Fręch nieustanie potwierdza wysoką formę, jaką prezentuje od kilku tygodniu, a w poniedziałek zadebiutowała w TOP 30 rankingu WTA - jest 27. Dwa dni później po raz pierwszy w karierze pokonała zawodniczkę z TOP 10 na świecie, w ciągu dwóch godzin i dziewięciu minut.
Już w trzecim gemie Polka przełamała podanie rywalki, ale ta natychmiast zrewanżowała się jej tym samym. Potem obie pewnie wygrywały swoje gemy, aż zawodniczka LOTO PZT Team zdobyła drugiego tego dnia „breaka” na 5:4 i tym razem już nie wypuściła z rąk tej przewagi, a na dodatek zdobyła „na sucho” własny serwis i przy pierwszym setbolu rozstrzygnęła losy trwającej 42 minuty partii 6:4.

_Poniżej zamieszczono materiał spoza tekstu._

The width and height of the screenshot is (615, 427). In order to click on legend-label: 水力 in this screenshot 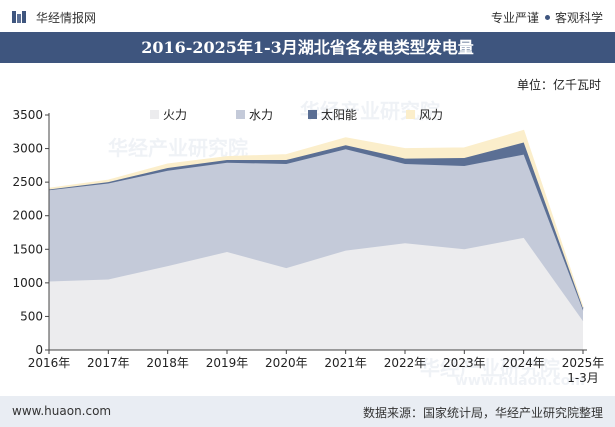, I will do `click(262, 115)`.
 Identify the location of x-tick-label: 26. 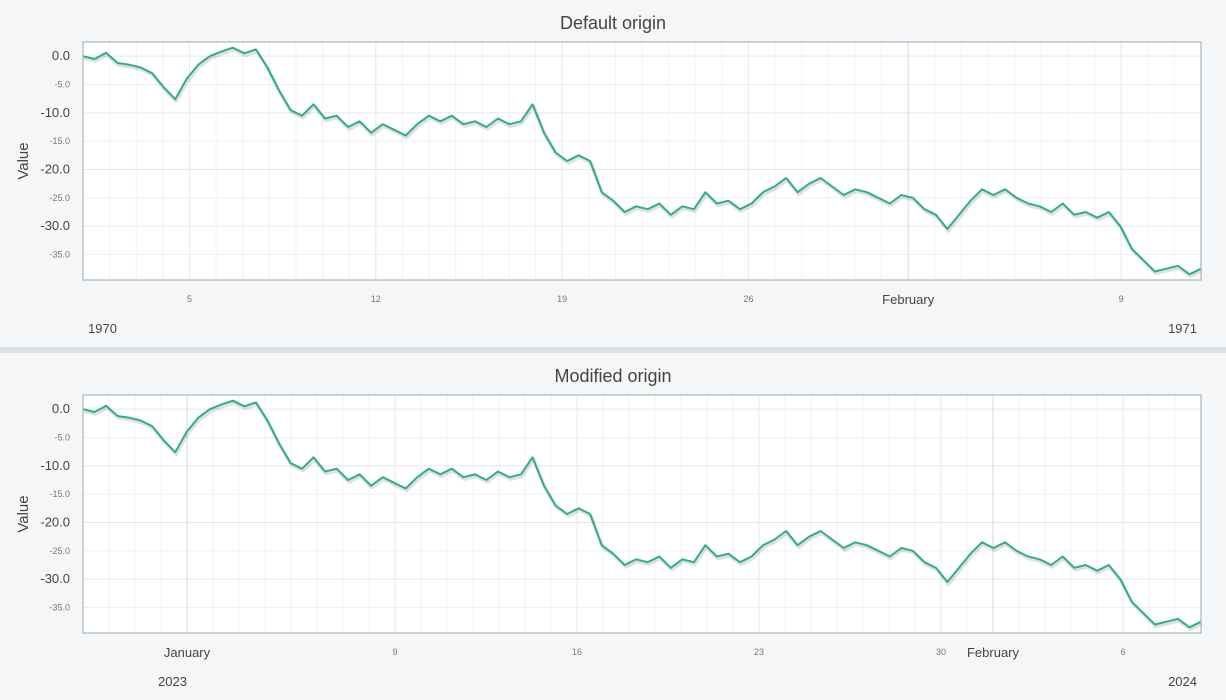
(748, 299).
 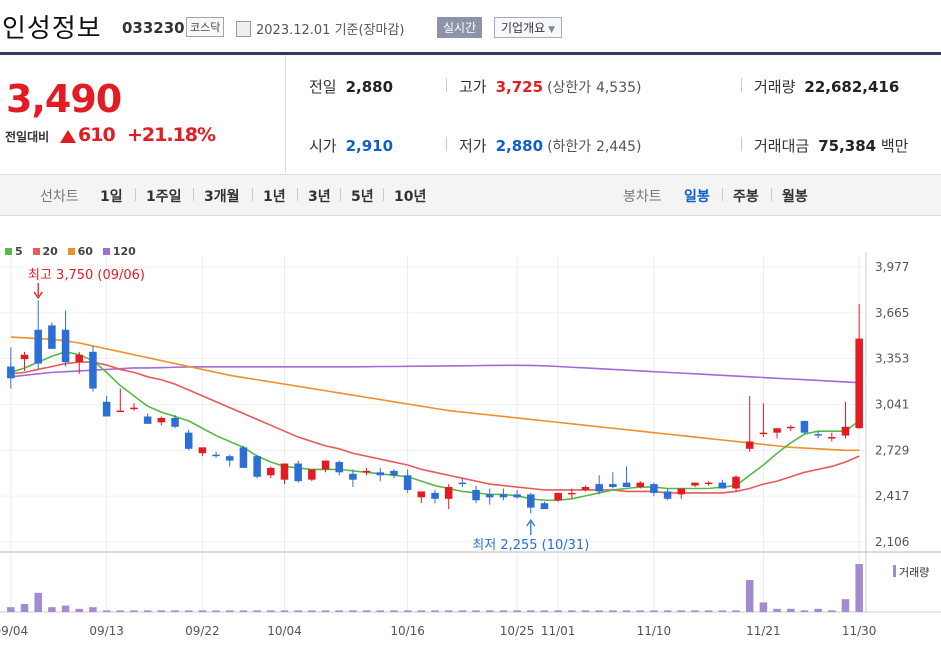 I want to click on legend-ma20: 20, so click(x=50, y=252).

W drugiej doszło do nieoczekiwanej serii siedmiu kolejnych „breaków”. Chociaż Magdalena trzykrotnie odpowiadała przeciwniczce przełamaniem powrotnym, to nie zdołała doprowadzić do remisu, a jej pogoń zakończyła się przegranym setem 3:6. Najbardziej szkoda dziewiątego gema, w którym przy 3:5 i podaniu Navarro, nie wykorzystała dwóch „break pointów” od stanu 40-15. W sumie straciła wtedy cztery kolejne punkty i straciła seta po kolejnych 47 minutach gry.

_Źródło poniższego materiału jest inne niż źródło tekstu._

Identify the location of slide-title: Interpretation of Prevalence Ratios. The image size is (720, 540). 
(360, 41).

Dla odmiany w decydującej partii Fręch znowu świetnie serwowała, podobnie jak na początku tego spotkania. Na dodatek sama zdobyła jedynego w niej „breaka” na 3:1 i potem nie dała ani jednej szansy rywalce na odwrócenie losów tego pojedynku.
Chociaż prowadząc 5:2 nie wykorzystała przy podaniu rywalki jednej piłki meczowej, to kilka minut później przypieczętowała awans do 1/8 finału przy drugiej wypracowanej okazji. W trzeciej rundzie Polka spotka się z rozstawioną z numerem dziewiątym Brazylijką Beatriz Haddad Maią, aktualnie 12. w rankingu WTA.
W trzech poprzednich pojedynkach zdołała urwać przeciwniczce z Ameryki Południowej tylko jednego seta, w turnieju WTA 250 na trawie w Birmingham w 2022 roku. W kolejnym sezonie przegrałą z nią na twardej nawierzchni w WTA 1000 w Montrealu, a w lipcu uległa w wielkoszlemowej imprezie na trawiastych kortach w Wimbledonie.
Również w środę, nad ranem czasu polskiego, jako pierwsza awans do 1/8 finału wywalczyła Magda Linette, która dla odmiany spędziła na korcie tylko 34 minuty. W końcówce pierwszego seta, gdy prowadziła 5:2 i 15-0,Lesia Curenko poddała mecz wskutek problemów z barkiem. Był to ich piąty pojedynek, a ich bilans jest teraz korzystny 3-2 dla Polki, która dwukrotnie wygrywała bez straty seta, a przegrywała z Ukrainką po zaciętych trzysetowych meczach.
Poznanianka od początku dobrze serwowała i prawie nie myliła się przy uderzeniach forhendu, częściej od przeciwniczki przejmowała inicjatywę w wymianach i była bardziej precyzyjna oraz skuteczna. Pewnie utrzymywała swoje podania oddając Curenko po jednym punkcie w pierwszym i trzecim gemie, a w piątym wygrała do zera.
Był to pierwszy, jak się potem okazało, z trzech ostatnich gemów rozegranych tego dnia przez tenisistki. Po uzyskaniu przewagi przełamania zawodniczka LOTTO PZT Team znowu łatwo zdobyła swój serwis na 5:2. W tym momencie Ukrainka skorzystała z pomocy fizjoterapeutki, która starała się rozmasować jej mięśnie okolic barku i szyi.
Po regulaminowej przerwie na interwencję medyczną grę wznowiono, ale Lesia rozegrała tylko jedną wymianę i dość nieoczekiwanie poddała to spotkanie, po nieco ponad półgodzinnej grze. To dało Linette awans do 1/8 finału i możliwość zachowania zapasu sił przed bardzo trudnym pojedynkiem, w którym nie będzie już faworytką, podobnie jak w pierwszej rundzie gdy wyeliminowała Ludmiłę Samsonową, numer 11. w drabince.
W czwartek, w trzeciej rundzie Wuhan Open, na jej drodze stanie 11. w rankingu WTA Daria Kasatkina, rozstawiona z numerem ósmym w imprezie. Dotychczas Magdzie dwukrotnie udało jej się pokonać rywalkę , ale przegrywała z nią czterokrotnie - ostatnio w styczniu w turnieju WTA 250 w Brisbane. Była to trzecia z rzędu porażka w ich bezpośredniej rywalizacji, więc zawodniczka LOTTO PZT Team ma szansę przerwać tę niekorzystną serię.